_Work task_
The task calls for each line of the records below in which the word "chart" appears.

_Records to use_
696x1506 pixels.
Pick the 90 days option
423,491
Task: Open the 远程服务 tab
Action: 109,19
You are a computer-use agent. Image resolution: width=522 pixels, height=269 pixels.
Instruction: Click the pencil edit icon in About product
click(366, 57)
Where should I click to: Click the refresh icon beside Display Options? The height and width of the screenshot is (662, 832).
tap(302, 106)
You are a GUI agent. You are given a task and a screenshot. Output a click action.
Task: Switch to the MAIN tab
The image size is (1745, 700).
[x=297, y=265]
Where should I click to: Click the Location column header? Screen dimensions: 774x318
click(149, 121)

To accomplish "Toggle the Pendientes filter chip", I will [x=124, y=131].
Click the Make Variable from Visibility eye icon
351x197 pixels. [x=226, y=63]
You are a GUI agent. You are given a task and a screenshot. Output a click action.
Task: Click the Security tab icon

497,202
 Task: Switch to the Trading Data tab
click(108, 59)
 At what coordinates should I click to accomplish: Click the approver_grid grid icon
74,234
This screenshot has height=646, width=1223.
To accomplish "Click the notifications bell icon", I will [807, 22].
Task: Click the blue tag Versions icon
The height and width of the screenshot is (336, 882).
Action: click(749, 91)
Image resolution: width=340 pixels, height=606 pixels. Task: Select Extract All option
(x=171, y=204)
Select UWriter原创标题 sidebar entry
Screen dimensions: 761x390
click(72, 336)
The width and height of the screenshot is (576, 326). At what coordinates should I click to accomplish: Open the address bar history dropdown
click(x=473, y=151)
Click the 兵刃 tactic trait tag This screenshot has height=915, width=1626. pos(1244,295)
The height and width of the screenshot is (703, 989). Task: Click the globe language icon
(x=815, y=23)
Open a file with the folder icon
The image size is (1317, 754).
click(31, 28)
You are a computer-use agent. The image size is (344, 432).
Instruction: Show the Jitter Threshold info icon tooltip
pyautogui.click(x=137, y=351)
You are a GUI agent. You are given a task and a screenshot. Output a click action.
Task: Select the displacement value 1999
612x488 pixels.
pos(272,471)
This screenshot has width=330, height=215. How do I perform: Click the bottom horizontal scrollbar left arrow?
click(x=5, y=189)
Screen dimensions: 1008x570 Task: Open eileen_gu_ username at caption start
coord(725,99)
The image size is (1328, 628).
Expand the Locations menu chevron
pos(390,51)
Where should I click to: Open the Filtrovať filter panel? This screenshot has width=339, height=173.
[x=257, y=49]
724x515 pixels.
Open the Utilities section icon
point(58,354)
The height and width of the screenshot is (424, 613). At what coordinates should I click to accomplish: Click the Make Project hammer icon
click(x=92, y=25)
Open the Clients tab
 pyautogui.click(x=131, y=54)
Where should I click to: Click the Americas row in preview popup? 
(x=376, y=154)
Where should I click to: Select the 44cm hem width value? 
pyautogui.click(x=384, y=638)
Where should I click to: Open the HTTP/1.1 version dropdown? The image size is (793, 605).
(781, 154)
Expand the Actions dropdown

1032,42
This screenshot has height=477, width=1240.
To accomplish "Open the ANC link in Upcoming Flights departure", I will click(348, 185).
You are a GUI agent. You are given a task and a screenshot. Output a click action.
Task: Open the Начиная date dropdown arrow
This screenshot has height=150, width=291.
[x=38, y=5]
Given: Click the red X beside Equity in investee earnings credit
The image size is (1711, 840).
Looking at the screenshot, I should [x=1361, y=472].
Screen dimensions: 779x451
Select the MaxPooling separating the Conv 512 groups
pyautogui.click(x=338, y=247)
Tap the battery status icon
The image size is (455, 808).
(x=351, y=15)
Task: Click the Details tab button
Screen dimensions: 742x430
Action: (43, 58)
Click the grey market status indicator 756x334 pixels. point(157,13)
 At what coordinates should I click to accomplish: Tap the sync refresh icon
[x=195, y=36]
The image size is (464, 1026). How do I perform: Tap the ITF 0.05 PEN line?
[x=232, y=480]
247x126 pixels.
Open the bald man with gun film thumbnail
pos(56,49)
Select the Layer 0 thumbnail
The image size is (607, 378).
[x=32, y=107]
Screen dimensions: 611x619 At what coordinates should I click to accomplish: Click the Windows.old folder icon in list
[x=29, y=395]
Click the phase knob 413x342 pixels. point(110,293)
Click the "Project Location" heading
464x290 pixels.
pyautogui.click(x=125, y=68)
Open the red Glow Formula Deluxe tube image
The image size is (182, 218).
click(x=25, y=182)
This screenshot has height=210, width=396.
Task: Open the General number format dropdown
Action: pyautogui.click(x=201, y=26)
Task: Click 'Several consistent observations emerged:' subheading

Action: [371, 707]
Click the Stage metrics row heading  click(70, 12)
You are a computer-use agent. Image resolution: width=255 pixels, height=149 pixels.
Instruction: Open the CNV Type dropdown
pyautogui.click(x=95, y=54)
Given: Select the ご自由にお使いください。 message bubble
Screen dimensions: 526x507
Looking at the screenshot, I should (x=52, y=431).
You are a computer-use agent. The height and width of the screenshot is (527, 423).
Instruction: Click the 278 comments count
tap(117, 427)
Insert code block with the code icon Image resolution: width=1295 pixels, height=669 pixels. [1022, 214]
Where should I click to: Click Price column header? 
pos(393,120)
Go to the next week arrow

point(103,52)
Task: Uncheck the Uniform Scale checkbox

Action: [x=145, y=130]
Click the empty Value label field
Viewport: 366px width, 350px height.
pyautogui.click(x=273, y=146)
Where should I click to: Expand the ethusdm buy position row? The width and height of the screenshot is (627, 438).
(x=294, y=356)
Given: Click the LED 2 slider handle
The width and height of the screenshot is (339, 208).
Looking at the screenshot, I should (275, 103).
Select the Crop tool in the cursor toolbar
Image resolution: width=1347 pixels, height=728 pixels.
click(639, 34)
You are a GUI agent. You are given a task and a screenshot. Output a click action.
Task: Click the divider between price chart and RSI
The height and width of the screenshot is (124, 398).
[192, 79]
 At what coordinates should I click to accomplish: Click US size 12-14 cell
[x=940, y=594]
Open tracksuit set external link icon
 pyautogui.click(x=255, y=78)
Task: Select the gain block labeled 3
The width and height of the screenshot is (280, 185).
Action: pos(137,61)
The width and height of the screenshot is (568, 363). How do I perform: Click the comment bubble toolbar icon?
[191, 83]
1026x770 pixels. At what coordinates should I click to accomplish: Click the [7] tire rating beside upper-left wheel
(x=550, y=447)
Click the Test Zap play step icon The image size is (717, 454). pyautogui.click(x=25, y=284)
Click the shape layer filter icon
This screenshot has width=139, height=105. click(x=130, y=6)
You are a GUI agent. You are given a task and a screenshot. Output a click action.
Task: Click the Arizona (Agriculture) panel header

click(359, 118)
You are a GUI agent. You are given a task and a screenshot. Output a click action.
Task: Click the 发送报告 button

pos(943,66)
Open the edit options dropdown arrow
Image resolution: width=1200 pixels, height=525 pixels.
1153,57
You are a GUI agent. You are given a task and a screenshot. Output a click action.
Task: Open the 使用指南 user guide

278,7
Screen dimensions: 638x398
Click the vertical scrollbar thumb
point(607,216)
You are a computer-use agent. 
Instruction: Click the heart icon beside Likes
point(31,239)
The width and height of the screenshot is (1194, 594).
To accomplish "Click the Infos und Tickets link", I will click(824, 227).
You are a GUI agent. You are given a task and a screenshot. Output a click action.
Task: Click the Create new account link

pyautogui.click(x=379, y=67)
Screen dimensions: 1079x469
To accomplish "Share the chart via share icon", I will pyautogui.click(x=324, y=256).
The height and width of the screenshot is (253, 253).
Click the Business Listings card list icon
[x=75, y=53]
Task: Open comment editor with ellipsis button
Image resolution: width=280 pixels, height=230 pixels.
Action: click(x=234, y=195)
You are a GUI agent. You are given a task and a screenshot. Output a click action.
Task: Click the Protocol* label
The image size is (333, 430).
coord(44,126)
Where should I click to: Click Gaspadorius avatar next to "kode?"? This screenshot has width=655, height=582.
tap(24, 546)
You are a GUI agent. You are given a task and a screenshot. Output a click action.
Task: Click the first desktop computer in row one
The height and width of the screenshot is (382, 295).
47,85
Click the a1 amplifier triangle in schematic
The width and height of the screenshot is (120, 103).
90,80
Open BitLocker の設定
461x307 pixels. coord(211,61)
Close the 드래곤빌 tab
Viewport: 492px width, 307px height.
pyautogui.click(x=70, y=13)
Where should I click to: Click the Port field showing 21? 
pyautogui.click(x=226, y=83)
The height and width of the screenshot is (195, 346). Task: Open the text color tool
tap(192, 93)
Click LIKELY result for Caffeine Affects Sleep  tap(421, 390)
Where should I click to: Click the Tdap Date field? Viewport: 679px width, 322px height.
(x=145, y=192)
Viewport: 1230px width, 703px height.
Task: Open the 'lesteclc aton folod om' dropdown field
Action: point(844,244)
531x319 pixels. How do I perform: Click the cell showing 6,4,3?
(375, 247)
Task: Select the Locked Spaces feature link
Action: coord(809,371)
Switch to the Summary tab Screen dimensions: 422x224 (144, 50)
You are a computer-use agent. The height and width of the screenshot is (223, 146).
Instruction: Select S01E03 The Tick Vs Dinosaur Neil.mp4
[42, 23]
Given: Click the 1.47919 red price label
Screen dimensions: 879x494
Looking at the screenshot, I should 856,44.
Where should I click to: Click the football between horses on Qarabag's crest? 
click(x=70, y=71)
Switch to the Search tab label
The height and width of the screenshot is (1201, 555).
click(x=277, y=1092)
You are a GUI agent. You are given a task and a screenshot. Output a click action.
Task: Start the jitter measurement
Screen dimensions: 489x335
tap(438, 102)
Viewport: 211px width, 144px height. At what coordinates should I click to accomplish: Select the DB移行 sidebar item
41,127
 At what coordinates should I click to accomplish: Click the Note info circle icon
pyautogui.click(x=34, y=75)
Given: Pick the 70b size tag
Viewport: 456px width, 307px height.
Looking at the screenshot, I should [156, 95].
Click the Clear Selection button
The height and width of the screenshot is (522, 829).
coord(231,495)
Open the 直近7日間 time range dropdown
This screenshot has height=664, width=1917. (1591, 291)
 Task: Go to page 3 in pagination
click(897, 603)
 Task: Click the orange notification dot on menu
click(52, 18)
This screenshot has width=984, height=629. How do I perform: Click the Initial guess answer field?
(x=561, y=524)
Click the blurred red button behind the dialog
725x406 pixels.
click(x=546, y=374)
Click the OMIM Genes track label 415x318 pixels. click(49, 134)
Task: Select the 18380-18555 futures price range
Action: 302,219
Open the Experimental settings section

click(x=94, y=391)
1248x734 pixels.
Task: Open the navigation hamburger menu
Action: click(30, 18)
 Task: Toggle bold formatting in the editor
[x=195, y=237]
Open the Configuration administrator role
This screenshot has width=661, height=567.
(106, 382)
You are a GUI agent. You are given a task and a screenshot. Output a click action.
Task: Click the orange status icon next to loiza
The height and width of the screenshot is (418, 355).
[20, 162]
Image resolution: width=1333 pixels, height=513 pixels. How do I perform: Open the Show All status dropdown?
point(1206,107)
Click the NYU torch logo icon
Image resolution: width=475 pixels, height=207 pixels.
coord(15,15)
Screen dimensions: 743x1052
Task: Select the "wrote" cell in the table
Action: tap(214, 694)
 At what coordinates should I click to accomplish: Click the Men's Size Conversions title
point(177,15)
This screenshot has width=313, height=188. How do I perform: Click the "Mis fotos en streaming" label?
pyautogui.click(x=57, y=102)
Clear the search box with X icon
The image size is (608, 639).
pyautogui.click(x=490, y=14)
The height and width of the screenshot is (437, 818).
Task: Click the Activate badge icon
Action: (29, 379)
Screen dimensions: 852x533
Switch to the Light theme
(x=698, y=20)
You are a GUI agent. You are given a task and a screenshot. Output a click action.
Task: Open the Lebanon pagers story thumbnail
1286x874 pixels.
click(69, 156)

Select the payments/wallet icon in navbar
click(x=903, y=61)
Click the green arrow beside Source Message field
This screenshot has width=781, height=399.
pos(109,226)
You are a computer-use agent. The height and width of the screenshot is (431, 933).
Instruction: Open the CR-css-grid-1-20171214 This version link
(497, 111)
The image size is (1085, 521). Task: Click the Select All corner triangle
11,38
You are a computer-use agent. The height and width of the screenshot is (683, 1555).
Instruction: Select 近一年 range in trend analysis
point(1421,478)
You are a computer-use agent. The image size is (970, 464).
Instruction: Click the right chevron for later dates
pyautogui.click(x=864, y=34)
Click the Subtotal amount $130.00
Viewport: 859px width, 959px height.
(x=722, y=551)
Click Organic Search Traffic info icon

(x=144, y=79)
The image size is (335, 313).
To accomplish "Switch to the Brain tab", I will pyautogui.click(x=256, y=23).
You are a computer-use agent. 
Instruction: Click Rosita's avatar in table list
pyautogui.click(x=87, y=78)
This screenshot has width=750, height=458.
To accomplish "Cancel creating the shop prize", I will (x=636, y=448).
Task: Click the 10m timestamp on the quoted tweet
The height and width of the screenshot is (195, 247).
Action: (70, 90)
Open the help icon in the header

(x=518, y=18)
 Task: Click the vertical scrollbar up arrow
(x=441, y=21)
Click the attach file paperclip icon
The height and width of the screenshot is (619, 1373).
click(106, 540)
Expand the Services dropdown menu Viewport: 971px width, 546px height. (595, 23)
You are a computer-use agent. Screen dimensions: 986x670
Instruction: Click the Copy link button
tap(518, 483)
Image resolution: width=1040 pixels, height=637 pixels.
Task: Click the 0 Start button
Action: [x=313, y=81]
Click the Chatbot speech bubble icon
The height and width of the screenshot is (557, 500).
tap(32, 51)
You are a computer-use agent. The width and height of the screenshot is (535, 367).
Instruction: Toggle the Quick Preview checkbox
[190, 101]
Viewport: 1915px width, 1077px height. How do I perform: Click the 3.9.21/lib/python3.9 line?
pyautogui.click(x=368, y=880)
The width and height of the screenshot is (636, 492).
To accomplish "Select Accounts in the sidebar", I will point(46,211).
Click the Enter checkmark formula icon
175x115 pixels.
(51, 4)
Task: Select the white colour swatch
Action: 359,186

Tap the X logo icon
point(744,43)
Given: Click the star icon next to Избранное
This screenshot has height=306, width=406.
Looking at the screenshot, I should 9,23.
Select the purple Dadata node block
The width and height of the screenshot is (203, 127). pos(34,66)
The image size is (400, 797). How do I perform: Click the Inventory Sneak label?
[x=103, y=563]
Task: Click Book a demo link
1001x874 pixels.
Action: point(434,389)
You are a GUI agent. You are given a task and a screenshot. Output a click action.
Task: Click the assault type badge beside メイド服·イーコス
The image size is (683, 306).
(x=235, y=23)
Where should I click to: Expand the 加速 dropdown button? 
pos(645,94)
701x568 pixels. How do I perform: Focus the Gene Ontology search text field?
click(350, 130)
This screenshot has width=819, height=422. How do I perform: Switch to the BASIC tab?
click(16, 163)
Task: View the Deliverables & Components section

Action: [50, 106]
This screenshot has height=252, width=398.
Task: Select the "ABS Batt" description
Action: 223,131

_Written reply_
Task: Click the divider between price chart and RSI
To accomplish "Share the chart via share icon", I will pyautogui.click(x=324, y=256).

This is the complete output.